Here's a theory for y'all:
"The stuff that's harder to test is the stuff that's likelier to break."
More than once I've written a bunch of tests and skipped some case because it was Special. Of course, Special often means Touchy, and later it'll turn out to be that one case that breaks.
Just got my copy of Iain Simons' *Inside Game Design*. There's an interview with me where I talk about Torpex and Schizoid and say funny things like, "By the time your readers see this, Schizoid will have shipped."
There's also a series of screenshots from the early days of Schizoid, from the days of circles-and-squares programmer art to when we were about halfway done, with lots of enemies and backgrounds that we ended up cutting. Good stuff.
Oh yeah, and there are other studios in there like Valve and Harmonix, but you'll get it for the Torpex spread, right?
So, yeah, hey, credit where credit's due, Clinton Keith's post was what first got me thinking about this - you can even see my comment there in his post, when Schizoid was young but we were already seeing diminishing returns.
So, what do we do about drag and diminished returns?
One reaction is - "Let's get rid of it!" Particularly if we use the tractor-pull metaphor; let's get out of the tractor, clean everything up, and get ready for another pull. That idea doesn't fit so well with the snowball-up-a-hill metaphor, though. You've been working hard to collect that snow, you're not going to get rid of it just so you can push faster.
But still, yes, good idea - let's periodically refactor and pay down our technical debt.
That'll help mitigate the drag somewhat, but it's not going to solve it.
(Another way to mitigate is to bring back waterfall - bigger designs up-front, more rigorous planning up-front. You'll have a less werewolfy curve, because you're A) going slow at first while you do all that planning and B) probably reduce the discovered work. The disadvantages in waste on speculative generality and building the product-you-thought-you-wanted-but-didn't-really-want probably aren't worth it, though, so I'm not recommending this.)
2) Bring Back The Contingency Buffer
Nothing new here. Goldratt in *Critical Chain* spends hundreds of easy-to-read pages explaining why this is a good thing, and he's echoed much more tersely by Tom DeMarco in *Slack.*
Their message: "Don't adjust your estimates by a fudge factor. Instead, use that fudge factor to create a contingency buffer or pad at the end of the project." Because when you set pessimistic goals, people take their time. I'm not a fan of Parkinsonian scheduling (setting unrealistically tight dates) but I'm also not a fan of unrealistically loose dates either. My favorite thing about the contingency buffer is it helps keep scope in check. "Sure, you think you can get it done before our ship date, but can you get it done before we hit alpha?"
Speaking of alpha, game development typically already has a kind of contingency buffer built in, which we call "alpha" or "beta" or "content complete" depending on where you work. The point where you stop "adding features" and just fix bugs or maybe polish. (Of course, the area between bug and feature is a gray one. (The dial is analog, was how I heard Mike McShaffry put it once.))

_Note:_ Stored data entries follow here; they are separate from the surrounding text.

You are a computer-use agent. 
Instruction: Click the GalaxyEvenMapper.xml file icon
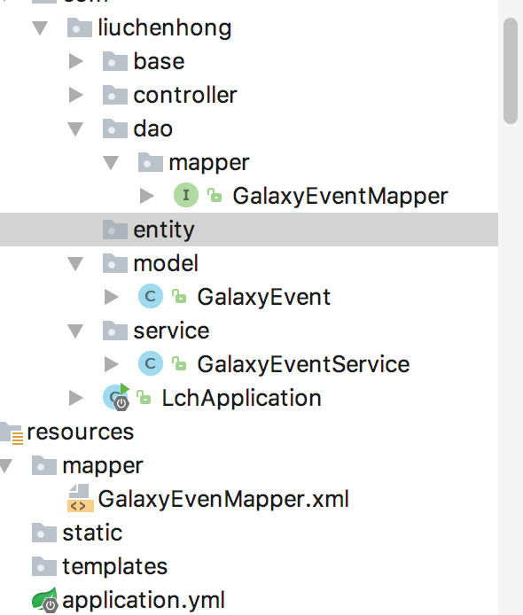pyautogui.click(x=81, y=498)
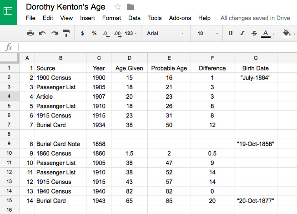Image resolution: width=297 pixels, height=214 pixels.
Task: Undo the last action
Action: [x=42, y=33]
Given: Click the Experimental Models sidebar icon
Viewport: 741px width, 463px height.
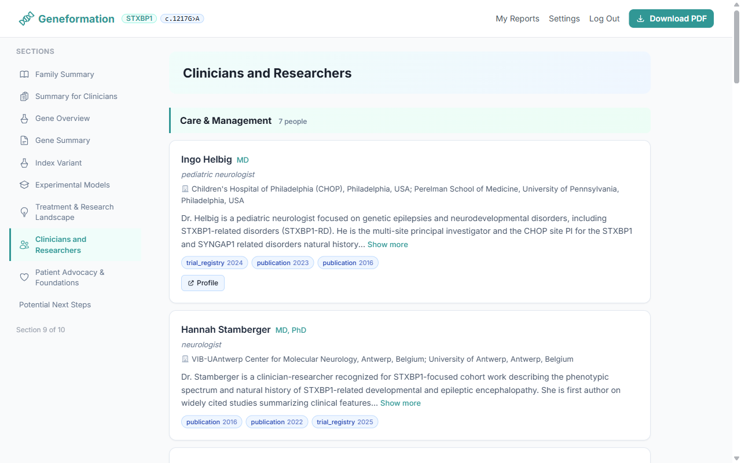Looking at the screenshot, I should coord(24,185).
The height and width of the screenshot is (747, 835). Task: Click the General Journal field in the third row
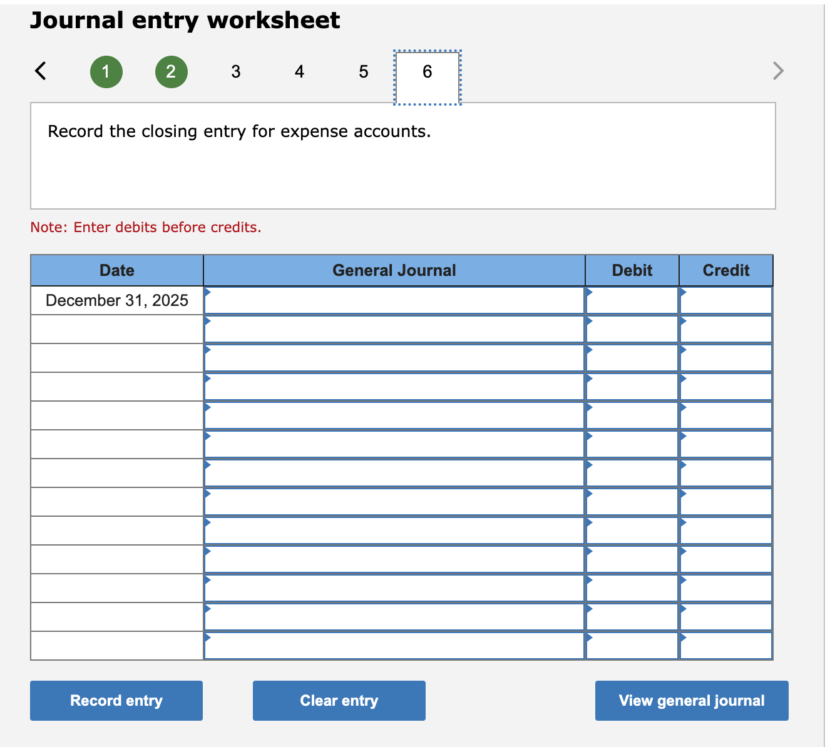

I have problems with alpha. I have problems with it being defined differently everywhere you go. I have problems with the definition frequently being murky even within a team: ask different guys on your team what alpha means and you might get different answers.
Another problem I have with alpha is it has become too small in this day and age. Back when I did six month projects, we tried to stop adding features a month before we shipped. Now that we're doing three year projects, if we're being proportionate, we'd save six months - but I don't know anyone who does.
But my biggest problem with alpha is it encourages sloppiness - an "add features now, we'll fix the bugs later, in alpha" attitude. Steve Maguire, in *Debugging The Development Process* goes to great lengths to say why that's Bad.
But one thing he doesn't say is, when alpha is treated that way, it is no longer a contingency buffer. For it to be a contingency buffer, your goal has to be to be done by then. Not done-except-for-bugs done. Zero-bugs-done. Done-done-put-it-in-the-box-done.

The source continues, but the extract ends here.